Trials and challenges
Gavriel is not one to rest on his laurels. Getting a great rating on TripAdvisor is just the start. “The easy part is to get to one, two and three. That’s relatively straight forward, but maintaining that and obviously with new products coming into the market, with new entrants coming into the market, my focus and the team’s focus is very much on service and guest experience. I think this is what’s going to differentiate and keep us on the top. All the hotels are very nice these days. They all have great bedrooms, great restaurants, music and ambiance. I think the difference lies in the guest contact and delivering what the guest wants, which is to have a great experience. So if we focus on the needs of the guests and pay attention to detail and especially in this market that is what the key is to going forward.”
Sourcing remains a concern. Despite the conscious attempt to use local ingredients, in the interests of quality control, a significant amount of ingredients and products are required to be imported, and that has proven challenging in many cases.
Another downside of upsizing the scope and scale in operations is recruiting and developing talent that is true to the brand. “I think that’s getting even harder,” confesses Gavriel. “One of our focuses as a company is to identify and develop talent and we have these other hotels coming up so it is important to identify the right people. It’s not so much about skill, it’s about attitude. Skill you could teach someone; I could teach someone how to set a table. But I can’t teach him how to have the customer contact, the soft skills that people talk about, it’s very difficult to find.”
The outlook for the hospitality industry in the foreseeable future
“I think the Bangladeshi market is an exciting market to be in, it’s still in its infancy. I think the opportunity and potential for growth is immense,” he states with emphasis. “I think as the country develops, these big infrastructural projects come alive or come to a stage of construction, it can only be good for us.”

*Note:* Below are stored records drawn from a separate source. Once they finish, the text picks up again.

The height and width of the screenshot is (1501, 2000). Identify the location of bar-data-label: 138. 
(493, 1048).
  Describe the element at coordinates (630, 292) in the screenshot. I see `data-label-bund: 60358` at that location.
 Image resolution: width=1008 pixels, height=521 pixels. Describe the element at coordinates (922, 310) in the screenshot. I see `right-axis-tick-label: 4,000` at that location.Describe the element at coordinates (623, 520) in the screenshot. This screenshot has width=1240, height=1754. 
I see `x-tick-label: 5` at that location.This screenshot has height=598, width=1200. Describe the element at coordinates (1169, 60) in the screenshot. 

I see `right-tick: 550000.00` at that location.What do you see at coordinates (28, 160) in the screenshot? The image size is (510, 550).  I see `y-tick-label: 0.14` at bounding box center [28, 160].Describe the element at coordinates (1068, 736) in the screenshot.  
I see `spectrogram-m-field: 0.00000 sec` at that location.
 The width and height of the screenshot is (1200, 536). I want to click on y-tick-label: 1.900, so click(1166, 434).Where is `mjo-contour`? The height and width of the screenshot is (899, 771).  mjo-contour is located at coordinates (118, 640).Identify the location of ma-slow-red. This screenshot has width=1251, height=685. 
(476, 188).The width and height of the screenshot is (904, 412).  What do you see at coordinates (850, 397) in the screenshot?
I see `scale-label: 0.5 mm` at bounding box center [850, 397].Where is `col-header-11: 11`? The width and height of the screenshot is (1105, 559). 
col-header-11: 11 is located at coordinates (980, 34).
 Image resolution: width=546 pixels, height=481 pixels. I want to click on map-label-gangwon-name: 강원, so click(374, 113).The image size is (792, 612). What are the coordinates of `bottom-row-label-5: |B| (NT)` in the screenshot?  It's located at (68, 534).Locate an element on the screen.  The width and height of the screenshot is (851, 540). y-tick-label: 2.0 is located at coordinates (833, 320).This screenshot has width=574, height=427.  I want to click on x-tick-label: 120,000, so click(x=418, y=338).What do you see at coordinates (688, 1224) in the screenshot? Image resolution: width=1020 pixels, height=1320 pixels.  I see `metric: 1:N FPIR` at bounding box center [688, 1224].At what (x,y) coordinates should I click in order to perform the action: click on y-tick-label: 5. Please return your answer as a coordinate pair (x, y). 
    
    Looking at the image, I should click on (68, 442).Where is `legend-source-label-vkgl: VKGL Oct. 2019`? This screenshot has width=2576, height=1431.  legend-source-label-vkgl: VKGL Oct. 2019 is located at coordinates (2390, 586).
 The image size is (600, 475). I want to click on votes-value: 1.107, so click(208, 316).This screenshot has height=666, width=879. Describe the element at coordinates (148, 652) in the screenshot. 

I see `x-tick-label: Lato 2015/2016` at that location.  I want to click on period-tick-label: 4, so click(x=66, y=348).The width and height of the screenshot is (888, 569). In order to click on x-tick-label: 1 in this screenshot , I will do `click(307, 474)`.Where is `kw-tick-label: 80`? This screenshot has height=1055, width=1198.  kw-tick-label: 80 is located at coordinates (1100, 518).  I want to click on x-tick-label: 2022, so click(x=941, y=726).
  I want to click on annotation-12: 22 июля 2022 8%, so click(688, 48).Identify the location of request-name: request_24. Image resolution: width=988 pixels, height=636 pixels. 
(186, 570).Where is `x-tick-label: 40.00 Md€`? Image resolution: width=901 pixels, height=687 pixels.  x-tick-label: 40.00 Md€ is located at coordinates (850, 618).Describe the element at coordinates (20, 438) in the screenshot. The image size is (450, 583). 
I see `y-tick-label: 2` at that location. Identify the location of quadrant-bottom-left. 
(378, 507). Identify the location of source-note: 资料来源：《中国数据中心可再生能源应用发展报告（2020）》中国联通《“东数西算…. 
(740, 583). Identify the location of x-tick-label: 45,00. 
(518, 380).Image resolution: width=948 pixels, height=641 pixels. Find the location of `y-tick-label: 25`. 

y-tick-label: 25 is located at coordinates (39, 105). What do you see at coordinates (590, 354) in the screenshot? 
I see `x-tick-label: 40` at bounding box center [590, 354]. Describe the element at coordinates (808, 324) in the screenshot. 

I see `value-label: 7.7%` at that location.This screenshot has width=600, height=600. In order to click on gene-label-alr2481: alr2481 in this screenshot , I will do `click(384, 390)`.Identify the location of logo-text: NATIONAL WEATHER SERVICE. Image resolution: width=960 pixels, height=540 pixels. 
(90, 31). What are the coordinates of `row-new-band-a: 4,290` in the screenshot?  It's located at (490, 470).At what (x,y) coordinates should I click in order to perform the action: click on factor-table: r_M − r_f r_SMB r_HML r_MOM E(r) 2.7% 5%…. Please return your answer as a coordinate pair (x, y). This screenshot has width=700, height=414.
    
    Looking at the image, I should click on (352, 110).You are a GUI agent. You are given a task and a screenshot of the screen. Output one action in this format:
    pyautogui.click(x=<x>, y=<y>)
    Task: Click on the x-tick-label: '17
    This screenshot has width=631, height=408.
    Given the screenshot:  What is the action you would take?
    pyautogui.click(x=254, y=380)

The RMG sector is considered to be a key source market, and the entire industry is watching the nation’s developments as a whole. “From a hotel industry perspective, in the next five to 10 years, it will be a day and night change. You won’t recognize it,” he states, talking about changing lifestyles, consumer demands, and the infrastructural landscape as a whole. “In terms of hospitality, and for people who want to get into the industry, the timing couldn’t be better.”